YOUR GOAL :: Copy out the data from the line containing "This screenshot has width=950, height=440." through the line containing "[x=100, y=80]", with no changes to any line.

PROVIDED DATA ::

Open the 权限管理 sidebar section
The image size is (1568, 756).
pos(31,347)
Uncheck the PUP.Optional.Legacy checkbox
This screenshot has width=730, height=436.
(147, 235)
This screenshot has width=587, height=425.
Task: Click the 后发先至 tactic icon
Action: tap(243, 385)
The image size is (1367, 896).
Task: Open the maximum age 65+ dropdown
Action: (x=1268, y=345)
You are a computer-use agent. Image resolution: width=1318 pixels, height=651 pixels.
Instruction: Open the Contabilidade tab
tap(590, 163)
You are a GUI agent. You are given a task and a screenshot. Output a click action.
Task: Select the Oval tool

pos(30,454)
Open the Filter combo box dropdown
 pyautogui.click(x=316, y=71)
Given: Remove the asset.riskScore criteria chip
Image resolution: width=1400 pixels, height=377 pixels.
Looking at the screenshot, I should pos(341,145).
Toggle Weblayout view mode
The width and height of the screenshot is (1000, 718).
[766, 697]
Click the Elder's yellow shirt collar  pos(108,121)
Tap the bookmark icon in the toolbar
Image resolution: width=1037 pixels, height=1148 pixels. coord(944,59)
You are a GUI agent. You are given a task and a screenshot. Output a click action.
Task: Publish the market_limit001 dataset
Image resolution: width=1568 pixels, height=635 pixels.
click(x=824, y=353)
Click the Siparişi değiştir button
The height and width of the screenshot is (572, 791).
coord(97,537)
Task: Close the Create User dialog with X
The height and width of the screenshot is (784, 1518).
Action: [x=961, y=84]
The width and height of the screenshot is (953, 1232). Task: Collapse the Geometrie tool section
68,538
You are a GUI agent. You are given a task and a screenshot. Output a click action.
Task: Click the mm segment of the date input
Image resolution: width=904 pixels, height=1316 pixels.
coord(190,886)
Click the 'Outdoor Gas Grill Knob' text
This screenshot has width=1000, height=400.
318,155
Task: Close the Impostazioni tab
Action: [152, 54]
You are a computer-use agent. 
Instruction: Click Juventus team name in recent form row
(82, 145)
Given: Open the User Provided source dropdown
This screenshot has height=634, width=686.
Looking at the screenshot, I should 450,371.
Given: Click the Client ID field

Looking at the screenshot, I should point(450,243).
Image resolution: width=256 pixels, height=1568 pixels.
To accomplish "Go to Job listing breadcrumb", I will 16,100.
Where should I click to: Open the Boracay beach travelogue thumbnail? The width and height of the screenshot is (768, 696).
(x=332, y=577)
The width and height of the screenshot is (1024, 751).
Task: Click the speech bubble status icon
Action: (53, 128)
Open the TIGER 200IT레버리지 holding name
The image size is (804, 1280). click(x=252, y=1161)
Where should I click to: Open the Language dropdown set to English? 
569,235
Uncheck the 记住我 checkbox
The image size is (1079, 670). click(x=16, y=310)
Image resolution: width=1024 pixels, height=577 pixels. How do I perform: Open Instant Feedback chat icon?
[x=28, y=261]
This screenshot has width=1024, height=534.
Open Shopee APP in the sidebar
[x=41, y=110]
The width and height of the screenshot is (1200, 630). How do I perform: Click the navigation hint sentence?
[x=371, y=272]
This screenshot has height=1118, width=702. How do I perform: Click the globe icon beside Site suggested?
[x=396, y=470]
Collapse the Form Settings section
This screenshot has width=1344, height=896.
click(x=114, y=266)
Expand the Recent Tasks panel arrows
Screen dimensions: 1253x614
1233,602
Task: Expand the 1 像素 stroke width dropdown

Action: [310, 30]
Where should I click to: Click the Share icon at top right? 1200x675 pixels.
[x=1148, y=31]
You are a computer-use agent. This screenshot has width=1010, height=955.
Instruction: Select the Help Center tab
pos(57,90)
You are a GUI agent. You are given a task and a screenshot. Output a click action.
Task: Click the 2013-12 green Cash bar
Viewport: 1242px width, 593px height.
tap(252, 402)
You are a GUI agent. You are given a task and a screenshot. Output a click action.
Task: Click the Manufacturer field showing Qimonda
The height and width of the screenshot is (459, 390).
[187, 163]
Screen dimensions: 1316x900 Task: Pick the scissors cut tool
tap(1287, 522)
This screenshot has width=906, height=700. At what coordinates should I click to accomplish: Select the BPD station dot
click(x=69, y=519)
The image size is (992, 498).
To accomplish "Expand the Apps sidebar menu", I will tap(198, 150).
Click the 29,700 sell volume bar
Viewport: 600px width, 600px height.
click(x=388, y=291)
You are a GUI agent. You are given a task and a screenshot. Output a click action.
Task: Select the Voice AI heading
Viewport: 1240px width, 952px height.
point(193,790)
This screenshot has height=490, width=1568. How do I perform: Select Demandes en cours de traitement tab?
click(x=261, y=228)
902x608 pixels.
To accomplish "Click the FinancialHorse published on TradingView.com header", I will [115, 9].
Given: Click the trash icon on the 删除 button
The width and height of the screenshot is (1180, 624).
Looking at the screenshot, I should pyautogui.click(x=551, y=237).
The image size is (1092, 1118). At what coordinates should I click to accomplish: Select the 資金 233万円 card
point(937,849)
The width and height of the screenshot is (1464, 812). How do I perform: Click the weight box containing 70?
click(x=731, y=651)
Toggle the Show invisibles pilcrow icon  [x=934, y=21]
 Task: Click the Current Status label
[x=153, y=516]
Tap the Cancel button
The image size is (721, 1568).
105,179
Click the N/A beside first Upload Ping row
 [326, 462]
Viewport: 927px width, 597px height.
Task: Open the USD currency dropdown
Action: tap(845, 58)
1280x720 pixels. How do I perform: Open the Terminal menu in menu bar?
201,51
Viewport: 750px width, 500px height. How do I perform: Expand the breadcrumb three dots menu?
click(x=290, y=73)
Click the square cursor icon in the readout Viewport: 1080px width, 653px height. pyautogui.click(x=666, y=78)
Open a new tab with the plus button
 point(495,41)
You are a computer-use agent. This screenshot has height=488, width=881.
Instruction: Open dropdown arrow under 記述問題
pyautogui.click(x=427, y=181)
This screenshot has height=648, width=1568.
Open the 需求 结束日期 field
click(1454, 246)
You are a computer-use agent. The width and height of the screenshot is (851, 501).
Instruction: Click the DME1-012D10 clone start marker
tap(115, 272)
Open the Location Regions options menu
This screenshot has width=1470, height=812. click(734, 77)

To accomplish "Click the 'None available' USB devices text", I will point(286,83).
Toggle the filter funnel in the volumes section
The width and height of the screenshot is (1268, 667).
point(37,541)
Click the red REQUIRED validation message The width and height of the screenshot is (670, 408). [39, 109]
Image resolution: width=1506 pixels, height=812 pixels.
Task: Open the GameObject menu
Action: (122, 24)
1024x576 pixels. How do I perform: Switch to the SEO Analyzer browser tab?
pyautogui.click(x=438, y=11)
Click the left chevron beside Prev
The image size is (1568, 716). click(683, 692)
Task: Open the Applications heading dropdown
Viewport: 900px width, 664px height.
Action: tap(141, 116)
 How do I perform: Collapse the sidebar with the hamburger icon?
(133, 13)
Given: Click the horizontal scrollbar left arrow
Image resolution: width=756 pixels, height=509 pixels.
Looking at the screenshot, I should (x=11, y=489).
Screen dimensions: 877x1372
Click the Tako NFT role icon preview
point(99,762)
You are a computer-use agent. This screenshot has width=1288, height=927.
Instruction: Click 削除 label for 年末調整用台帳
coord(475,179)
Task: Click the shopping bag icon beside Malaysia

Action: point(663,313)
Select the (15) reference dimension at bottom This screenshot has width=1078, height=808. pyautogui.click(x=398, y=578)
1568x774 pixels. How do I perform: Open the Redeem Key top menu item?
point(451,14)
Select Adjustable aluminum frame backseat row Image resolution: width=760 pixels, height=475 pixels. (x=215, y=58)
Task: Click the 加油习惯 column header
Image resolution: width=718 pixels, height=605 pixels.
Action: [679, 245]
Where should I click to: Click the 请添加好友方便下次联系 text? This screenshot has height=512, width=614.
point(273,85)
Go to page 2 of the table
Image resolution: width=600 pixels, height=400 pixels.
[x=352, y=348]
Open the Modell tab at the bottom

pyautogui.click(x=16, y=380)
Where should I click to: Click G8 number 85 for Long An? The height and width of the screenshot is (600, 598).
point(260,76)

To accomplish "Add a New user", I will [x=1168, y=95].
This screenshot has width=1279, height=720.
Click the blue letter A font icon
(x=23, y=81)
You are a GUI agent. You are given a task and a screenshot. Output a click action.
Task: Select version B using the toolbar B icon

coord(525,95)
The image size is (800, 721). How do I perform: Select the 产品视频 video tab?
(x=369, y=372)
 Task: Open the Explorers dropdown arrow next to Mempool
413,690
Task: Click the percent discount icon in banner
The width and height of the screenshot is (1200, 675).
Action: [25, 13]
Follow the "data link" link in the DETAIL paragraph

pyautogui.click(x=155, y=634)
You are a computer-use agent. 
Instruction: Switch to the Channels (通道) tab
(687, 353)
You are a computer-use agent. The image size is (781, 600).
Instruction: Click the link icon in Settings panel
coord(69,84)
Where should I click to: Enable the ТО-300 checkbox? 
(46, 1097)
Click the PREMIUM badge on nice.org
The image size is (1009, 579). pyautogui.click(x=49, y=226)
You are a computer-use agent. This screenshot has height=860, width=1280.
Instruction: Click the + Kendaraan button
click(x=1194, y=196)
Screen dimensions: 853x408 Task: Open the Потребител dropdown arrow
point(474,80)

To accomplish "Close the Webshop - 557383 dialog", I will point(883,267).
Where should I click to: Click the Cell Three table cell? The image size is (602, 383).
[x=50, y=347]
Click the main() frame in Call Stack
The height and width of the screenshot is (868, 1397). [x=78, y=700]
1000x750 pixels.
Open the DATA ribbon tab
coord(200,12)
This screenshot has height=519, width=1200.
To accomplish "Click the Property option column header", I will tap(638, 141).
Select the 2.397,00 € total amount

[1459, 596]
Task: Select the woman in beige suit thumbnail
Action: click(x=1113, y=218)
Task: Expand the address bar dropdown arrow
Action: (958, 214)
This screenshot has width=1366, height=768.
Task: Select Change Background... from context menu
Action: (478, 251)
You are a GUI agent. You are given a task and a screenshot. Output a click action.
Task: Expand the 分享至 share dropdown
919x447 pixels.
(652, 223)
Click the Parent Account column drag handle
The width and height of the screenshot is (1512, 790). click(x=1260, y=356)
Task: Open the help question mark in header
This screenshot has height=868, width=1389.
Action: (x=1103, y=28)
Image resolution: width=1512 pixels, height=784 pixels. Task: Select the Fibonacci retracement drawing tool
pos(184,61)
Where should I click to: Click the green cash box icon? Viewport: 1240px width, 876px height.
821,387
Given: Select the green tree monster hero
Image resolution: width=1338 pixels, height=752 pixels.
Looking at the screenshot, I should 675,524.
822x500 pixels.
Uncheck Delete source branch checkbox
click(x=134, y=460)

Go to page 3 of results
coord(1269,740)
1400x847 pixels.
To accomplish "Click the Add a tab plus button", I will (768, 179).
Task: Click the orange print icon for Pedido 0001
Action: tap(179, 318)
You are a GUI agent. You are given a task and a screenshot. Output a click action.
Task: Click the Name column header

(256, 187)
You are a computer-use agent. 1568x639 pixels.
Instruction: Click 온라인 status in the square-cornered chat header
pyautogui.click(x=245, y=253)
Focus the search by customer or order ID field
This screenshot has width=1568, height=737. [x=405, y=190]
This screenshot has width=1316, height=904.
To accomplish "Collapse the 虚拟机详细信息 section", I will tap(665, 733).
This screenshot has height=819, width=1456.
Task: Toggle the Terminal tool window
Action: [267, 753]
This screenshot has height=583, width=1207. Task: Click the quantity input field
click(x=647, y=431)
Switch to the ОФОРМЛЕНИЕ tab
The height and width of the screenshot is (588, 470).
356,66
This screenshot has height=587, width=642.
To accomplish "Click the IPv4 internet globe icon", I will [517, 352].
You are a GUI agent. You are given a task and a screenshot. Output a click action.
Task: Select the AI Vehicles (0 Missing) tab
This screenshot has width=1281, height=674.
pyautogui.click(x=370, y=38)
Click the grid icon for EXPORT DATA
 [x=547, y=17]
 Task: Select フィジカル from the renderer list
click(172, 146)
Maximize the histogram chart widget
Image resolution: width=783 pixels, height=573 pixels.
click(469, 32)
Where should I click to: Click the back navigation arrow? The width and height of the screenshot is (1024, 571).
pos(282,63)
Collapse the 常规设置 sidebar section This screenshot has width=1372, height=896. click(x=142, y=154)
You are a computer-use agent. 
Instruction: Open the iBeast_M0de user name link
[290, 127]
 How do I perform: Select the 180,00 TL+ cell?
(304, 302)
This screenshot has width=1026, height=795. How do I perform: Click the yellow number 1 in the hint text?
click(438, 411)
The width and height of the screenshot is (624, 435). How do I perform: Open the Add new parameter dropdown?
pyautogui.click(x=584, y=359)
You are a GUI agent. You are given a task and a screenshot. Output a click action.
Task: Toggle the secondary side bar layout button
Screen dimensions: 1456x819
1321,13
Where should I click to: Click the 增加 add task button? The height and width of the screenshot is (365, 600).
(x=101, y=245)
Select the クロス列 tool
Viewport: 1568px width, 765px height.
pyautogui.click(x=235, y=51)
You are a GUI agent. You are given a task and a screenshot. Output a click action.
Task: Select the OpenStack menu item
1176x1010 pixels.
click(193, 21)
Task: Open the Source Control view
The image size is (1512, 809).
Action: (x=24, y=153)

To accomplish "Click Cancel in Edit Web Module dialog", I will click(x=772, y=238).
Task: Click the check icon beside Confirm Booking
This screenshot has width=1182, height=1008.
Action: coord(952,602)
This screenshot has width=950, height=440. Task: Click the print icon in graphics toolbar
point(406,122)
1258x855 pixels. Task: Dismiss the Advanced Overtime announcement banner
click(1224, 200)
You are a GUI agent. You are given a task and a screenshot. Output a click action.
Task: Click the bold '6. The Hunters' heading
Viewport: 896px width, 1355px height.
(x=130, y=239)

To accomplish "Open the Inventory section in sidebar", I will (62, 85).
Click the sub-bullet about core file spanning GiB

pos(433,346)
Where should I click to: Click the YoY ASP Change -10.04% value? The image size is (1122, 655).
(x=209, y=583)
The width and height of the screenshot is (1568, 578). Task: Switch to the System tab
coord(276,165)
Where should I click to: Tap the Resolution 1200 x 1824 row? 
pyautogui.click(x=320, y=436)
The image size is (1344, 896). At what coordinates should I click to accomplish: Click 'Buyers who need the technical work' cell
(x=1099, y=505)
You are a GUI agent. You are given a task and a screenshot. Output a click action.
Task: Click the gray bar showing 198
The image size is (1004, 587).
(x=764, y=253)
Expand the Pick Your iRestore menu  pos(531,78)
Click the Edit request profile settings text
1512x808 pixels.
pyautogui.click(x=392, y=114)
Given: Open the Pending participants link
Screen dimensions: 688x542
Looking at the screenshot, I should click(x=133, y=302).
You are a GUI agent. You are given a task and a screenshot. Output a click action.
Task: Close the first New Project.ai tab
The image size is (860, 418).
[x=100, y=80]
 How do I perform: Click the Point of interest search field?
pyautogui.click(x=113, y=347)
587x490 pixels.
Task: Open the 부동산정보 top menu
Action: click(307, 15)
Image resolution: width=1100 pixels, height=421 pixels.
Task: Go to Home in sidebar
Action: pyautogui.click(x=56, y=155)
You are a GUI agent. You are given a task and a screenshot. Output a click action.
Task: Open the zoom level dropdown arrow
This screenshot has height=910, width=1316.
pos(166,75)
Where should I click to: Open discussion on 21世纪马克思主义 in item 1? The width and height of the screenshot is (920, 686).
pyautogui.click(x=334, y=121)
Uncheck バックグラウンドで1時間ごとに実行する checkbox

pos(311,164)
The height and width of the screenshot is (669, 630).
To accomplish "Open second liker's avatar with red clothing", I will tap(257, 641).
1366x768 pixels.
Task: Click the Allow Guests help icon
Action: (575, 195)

ANSWER TO THIS PROBLEM ::
This screenshot has width=950, height=440. Task: Click the print icon in graphics toolbar
point(406,122)
1258x855 pixels. Task: Dismiss the Advanced Overtime announcement banner
click(1224, 200)
You are a GUI agent. You are given a task and a screenshot. Output a click action.
Task: Click the bold '6. The Hunters' heading
Viewport: 896px width, 1355px height.
(x=130, y=239)

To accomplish "Open the Inventory section in sidebar", I will (62, 85).
Click the sub-bullet about core file spanning GiB

pos(433,346)
Where should I click to: Click the YoY ASP Change -10.04% value? The image size is (1122, 655).
(x=209, y=583)
The width and height of the screenshot is (1568, 578). Task: Switch to the System tab
coord(276,165)
Where should I click to: Tap the Resolution 1200 x 1824 row? 
pyautogui.click(x=320, y=436)
The image size is (1344, 896). At what coordinates should I click to accomplish: Click 'Buyers who need the technical work' cell
(x=1099, y=505)
You are a GUI agent. You are given a task and a screenshot. Output a click action.
Task: Click the gray bar showing 198
The image size is (1004, 587).
(x=764, y=253)
Expand the Pick Your iRestore menu  pos(531,78)
Click the Edit request profile settings text
1512x808 pixels.
pyautogui.click(x=392, y=114)
Given: Open the Pending participants link
Screen dimensions: 688x542
Looking at the screenshot, I should click(x=133, y=302).
You are a GUI agent. You are given a task and a screenshot. Output a click action.
Task: Close the first New Project.ai tab
The image size is (860, 418).
[x=100, y=80]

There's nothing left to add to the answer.